The four were exonerated today after the United Kingdom’s Office of Fair Trading said it had decided not to pursue the case and a judge ordered a Southwark Crown Court jury to acquit the defendants, reports the Financial Times (reg. req.).

Defense lawyers for the British Airways quartet were blistering in their analysis of the situation, which followed the production last week of tens of thousands of previously undisclosed e-mails and other documents from a Virgin Atlantic computer database.

The Office of Fair Trading “ruined the lives of these four men by mounting and then insisting on a ludicrous prosecution doomed to failure from the start,” said attorney Ben Emmerson, who represented Alan Burnett, the former chief of U.K. and Ireland sales for British Airways.
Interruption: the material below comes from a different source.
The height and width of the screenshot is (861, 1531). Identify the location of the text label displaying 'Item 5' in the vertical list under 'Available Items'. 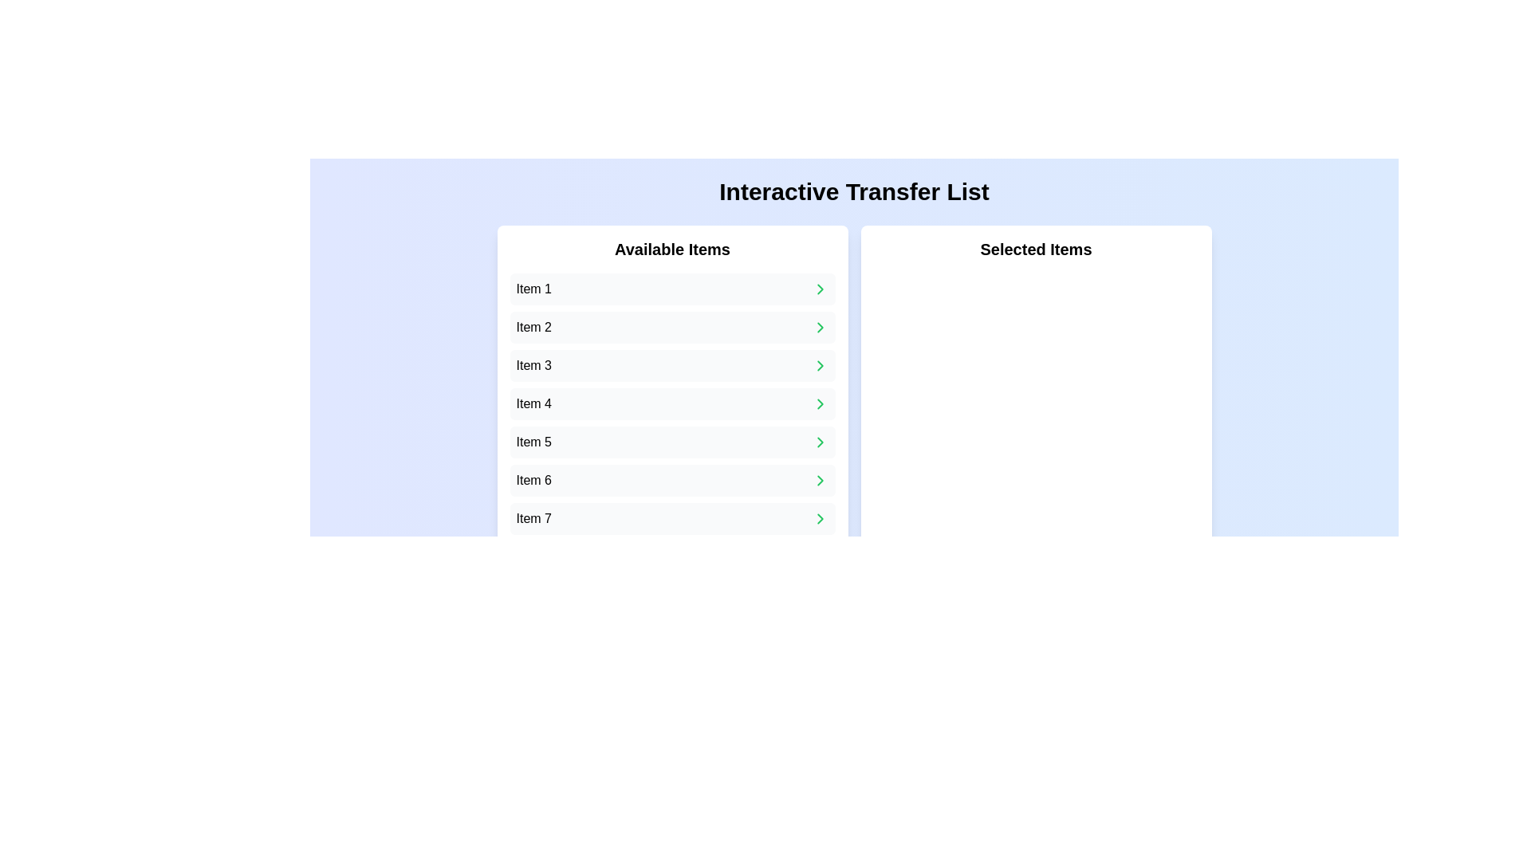
(533, 443).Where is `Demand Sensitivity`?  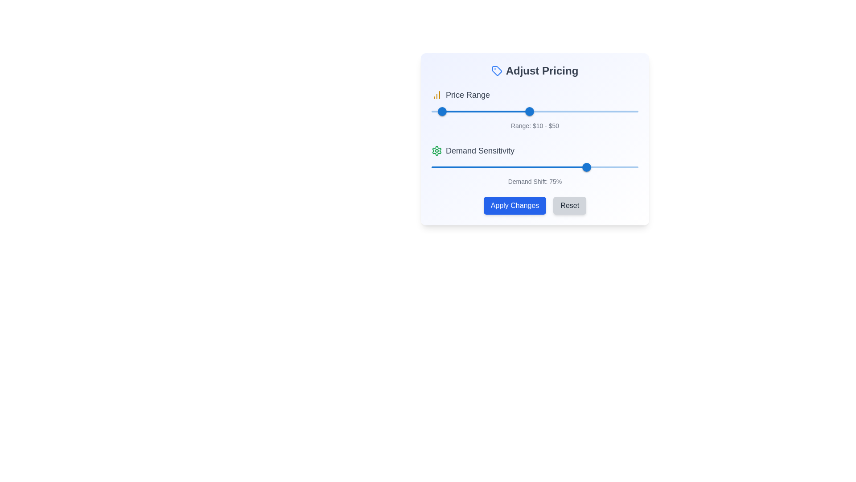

The government’s decision to pursue the costly case to trial, he said, resulted from “incompetence on a monumental scale.”

Attorney Richard Latham, who represents the Office of Fair Trading, characterized comments by Emmerson as “gratuitous abuse,” reports the London Times.

Meanwhile, the sudden collapse of the case is a reversal of fortune for Virgin Atlantic, which has escaped penalty as a whistle-blower witness but is now likely to face renewed scrutiny, reports the Financial Times in a second article.

The Office of Fair Trading, which says it did nothing wrong, is “reviewing” the role played by Virgin and its advisers, which include the London-based Herbert Smith law firm. Herbert Smith says it “properly complied with its obligations” in the case, the article continues. And Virgin—which admittedly conspired with British Airways between 2004 and 2006 to fix fuel surcharges before stepping forward to cooperate with the Office of Fair Trading—says it did not withhold evidence.

A third Financial Times article details the discovery process concerning some 70,000 belatedly produced Virgin documents.

Potential action by the U.S. Department of Justice had been put on hold while it awaited the result of the trial, according to the Financial Times.